第2章 第27話 コウモリ魔人を見つけられるか?

小さな頃に伯父さんから聞いた絵本の事を思い出していた。


その絵本は主人公のイラストと「僕を探してね」というセリフが載っていて、絵本の見開き全体に主人公に似た人が200人近く紛れてる絵の中から主人公のイラストがどこにいるのかを探し出す、一種の間違い探しだった。


コウモリ魔人を探せ


そう言われてるような気がしてきた……気が遠くなりそう……


街の中にいる人は皆コウモリ魔人。

あっちもコウモリ魔人、こっちもコウモリ魔人、コウモリ魔人だらけの街中……そんな感じ


「こぉのぉまちのぉ住人じゅうにぃんはぁ、全員ぜぃんいんコォウモリィ魔人まじぃん変装へぇんそぉうしたぁようだぁ」

「とりあえずこのあたりにいるコウモリ魔人は全員レベル1なので全員この街の住人でしょうね」

雄一とラポーナさんが話してると美咲が確信を突いてきた。


「もしも本物のコウモリ魔人がレベル1に偽装出来たら、どうやって探そうか?」


……それ言われると誰も彼もが怪しく見えて、今ここにいるコウモリ魔人の中に本物がいるかもしれない……

そう考えると疑心暗鬼になってきた……


ラポーナさんは静かに口を開いた。

「……ここは強硬策で行きましょう!

山田さまは全方位に警戒して敵感知に集中してください!

一郎くんと山田さま以外の皆さんは敵襲に備える、

そして一郎くんは【アベル商店の掃除機】でコウモリ魔人を見つけ次第、魔力を吸って人間に戻してください!

その時に本物だった場合は一旦引いて様子を見ます」


「では開始してください!」

「はい!」


僕たちは作戦を開始した。


僕はセルリアンブルーに輝くコードレス掃除機【アベル商店の掃除機】を呼び出しダイヤルを【魔】に合わせてスイッチを押す。

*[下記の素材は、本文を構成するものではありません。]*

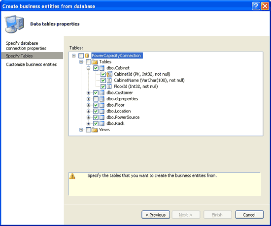
Task: Collapse the dbo.Cabinet table node
Action: [88, 68]
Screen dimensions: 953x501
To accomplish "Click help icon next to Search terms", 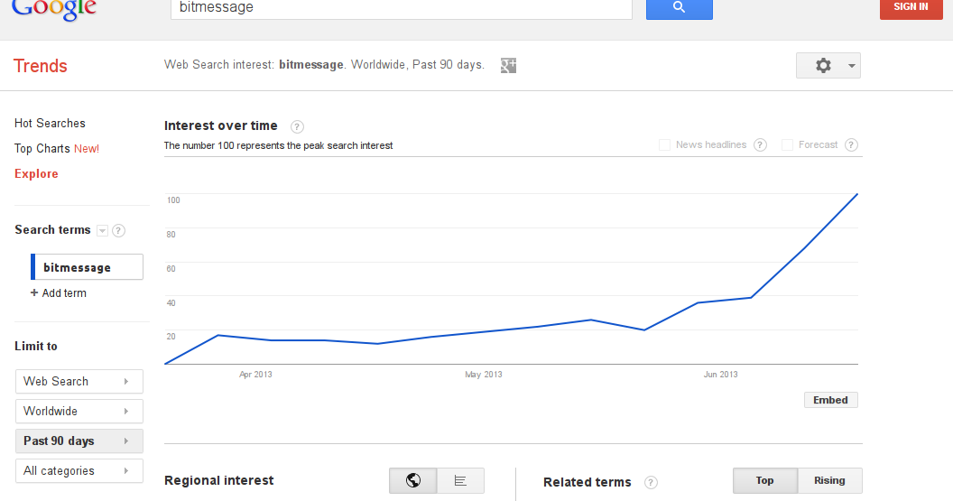I will [x=119, y=230].
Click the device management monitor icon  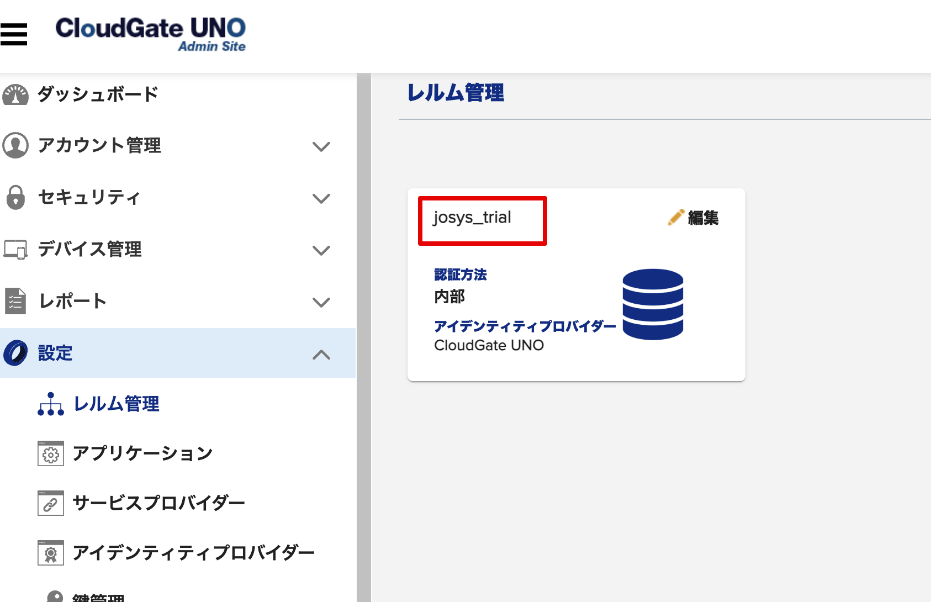[15, 249]
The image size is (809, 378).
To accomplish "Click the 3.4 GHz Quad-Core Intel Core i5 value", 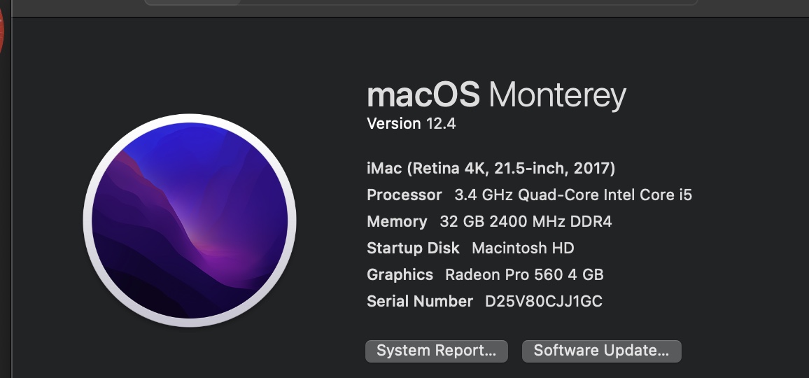I will click(x=572, y=195).
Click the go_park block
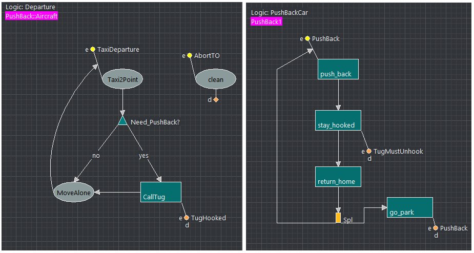Screen dimensions: 474x253 409,207
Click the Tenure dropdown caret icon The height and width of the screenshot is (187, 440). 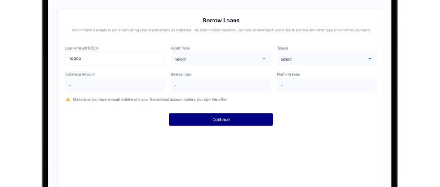pos(370,58)
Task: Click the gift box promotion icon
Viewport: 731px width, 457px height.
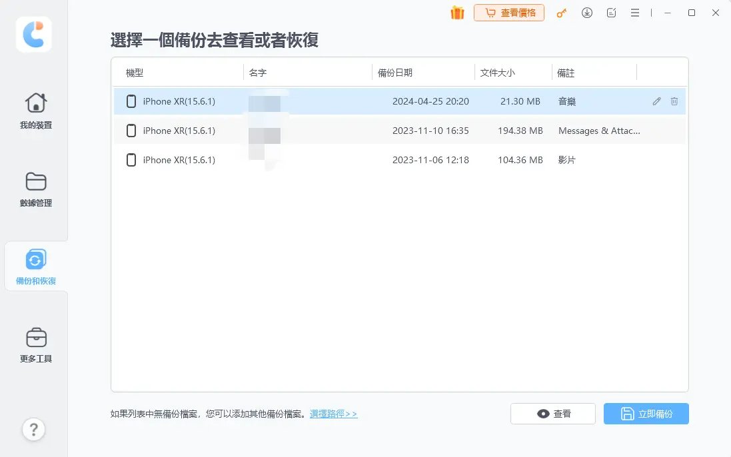Action: [x=458, y=12]
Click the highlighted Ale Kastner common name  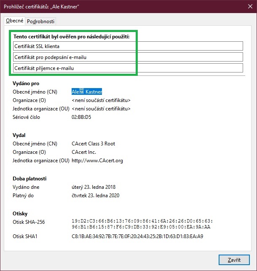87,92
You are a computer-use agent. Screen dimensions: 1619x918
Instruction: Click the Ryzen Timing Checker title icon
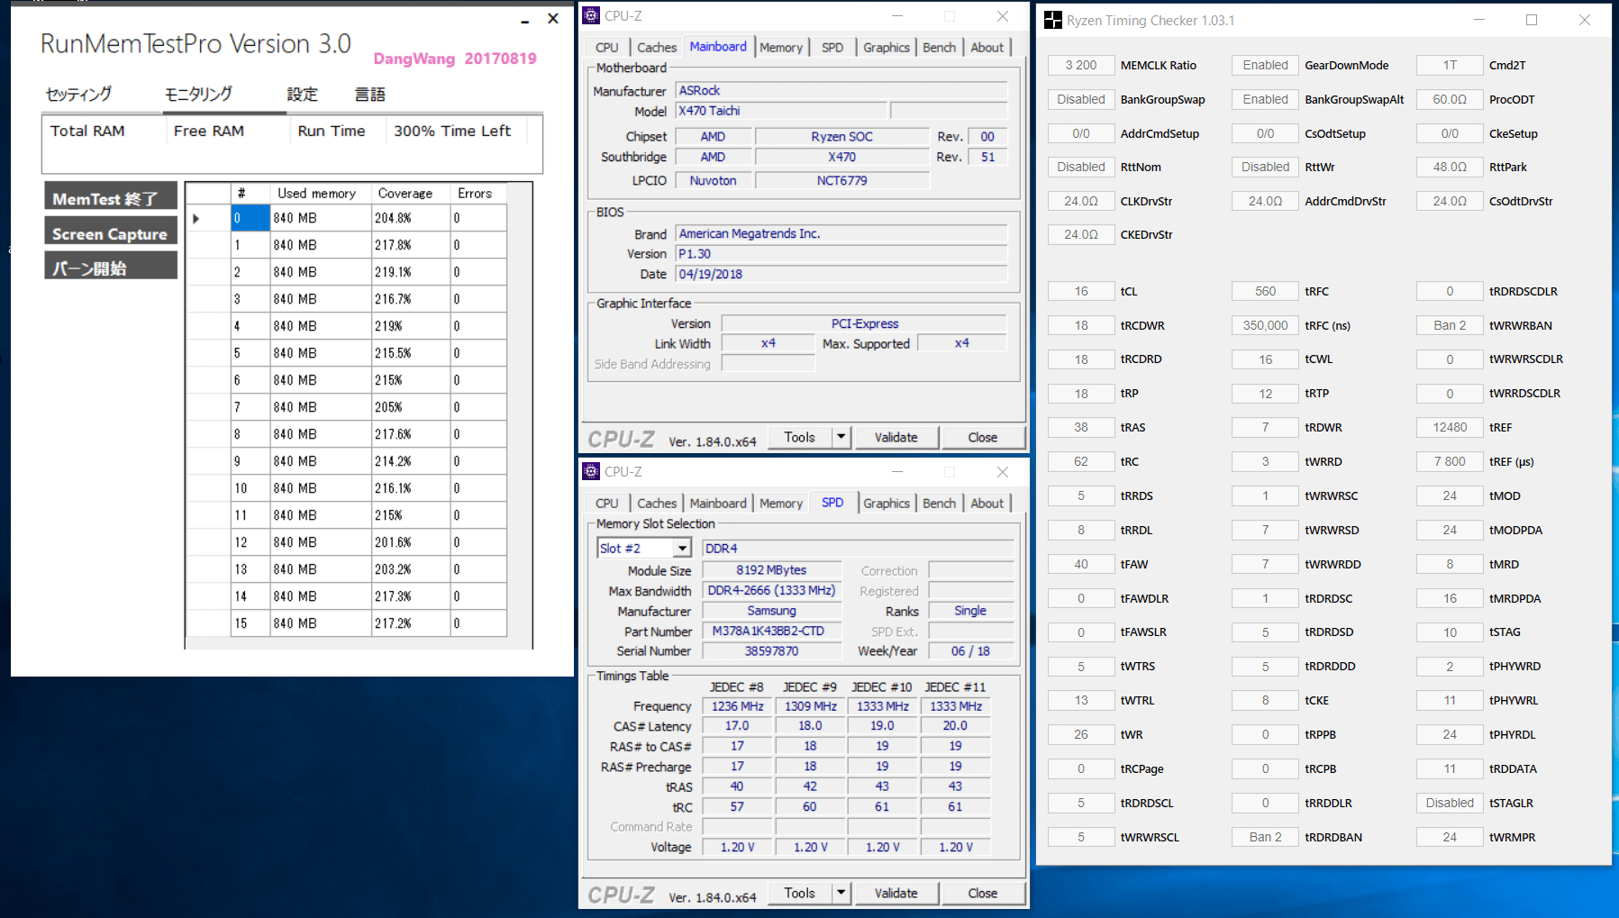coord(1052,20)
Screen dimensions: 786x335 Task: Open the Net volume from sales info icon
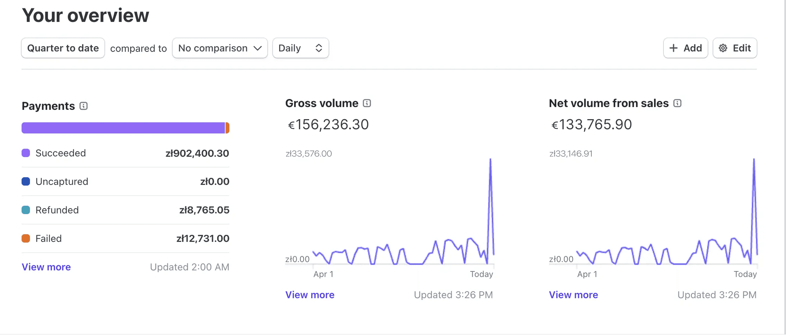tap(677, 103)
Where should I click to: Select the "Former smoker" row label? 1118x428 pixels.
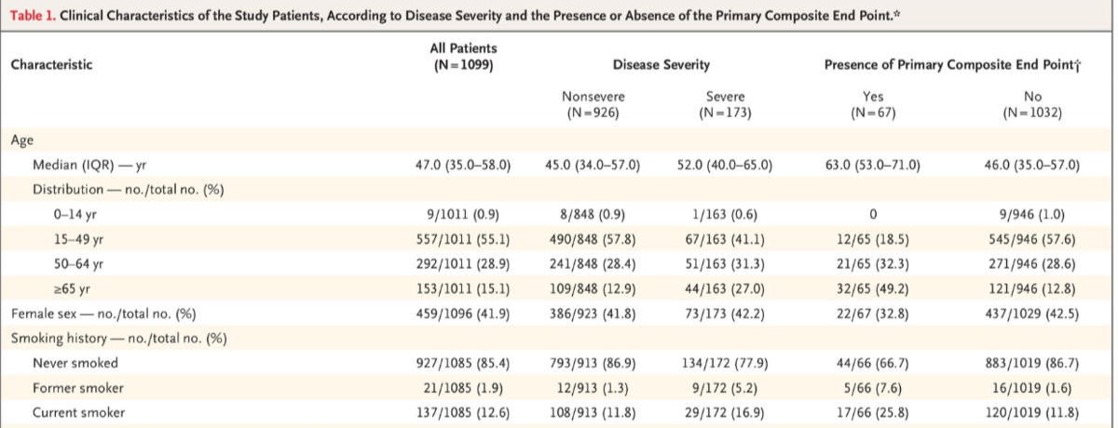click(79, 387)
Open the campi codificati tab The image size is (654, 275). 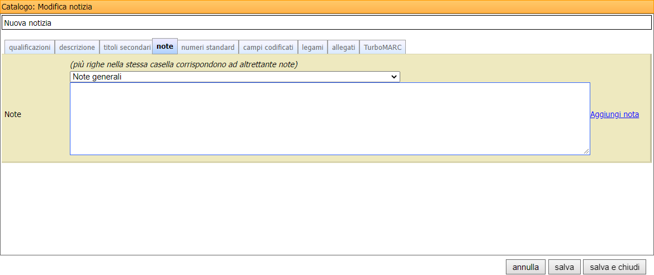(268, 48)
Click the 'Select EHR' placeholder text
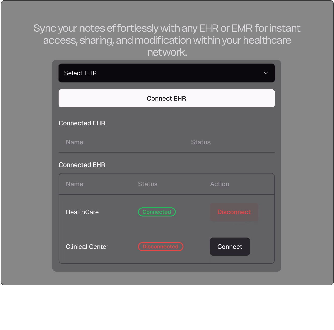334x330 pixels. pos(80,73)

僕はコウモリ魔人にコードレス掃除機の吸引口を一番近くのコウモリ魔人に当てると

【アベル商店の掃除機】は唸りを上げて魔力を吸い込んだ。


ゴォオオオオオオッ!


1人2人3人5人7人10人15人20人30人50人……魔力吸引は加速していく……


おじいさん、おばあさん、こども、おにいさん、おねえさん、おじさん、おばさん……色々な人たちがコウモリ魔人から人間に戻った。


ふと気づくと、ラポーナさんは人間に戻った人たちに色々聞いているようだが、掃除機の音が大きくてここからは聞こえない。


ラポーナさんから後で話を聞くとして、僕は美咲の指示で魔力吸引をおこない、健太、雄一、アリーが僕の周りにいて周囲を警戒している。


……どのぐらいの時間がったのだろうか?


僕たちはおそらく街の住人全員をコウモリ魔人から人間に戻したけど、本物のコウモリ魔人はどこにもいなかった。


本物のコウモリ魔人はどこにいるのか?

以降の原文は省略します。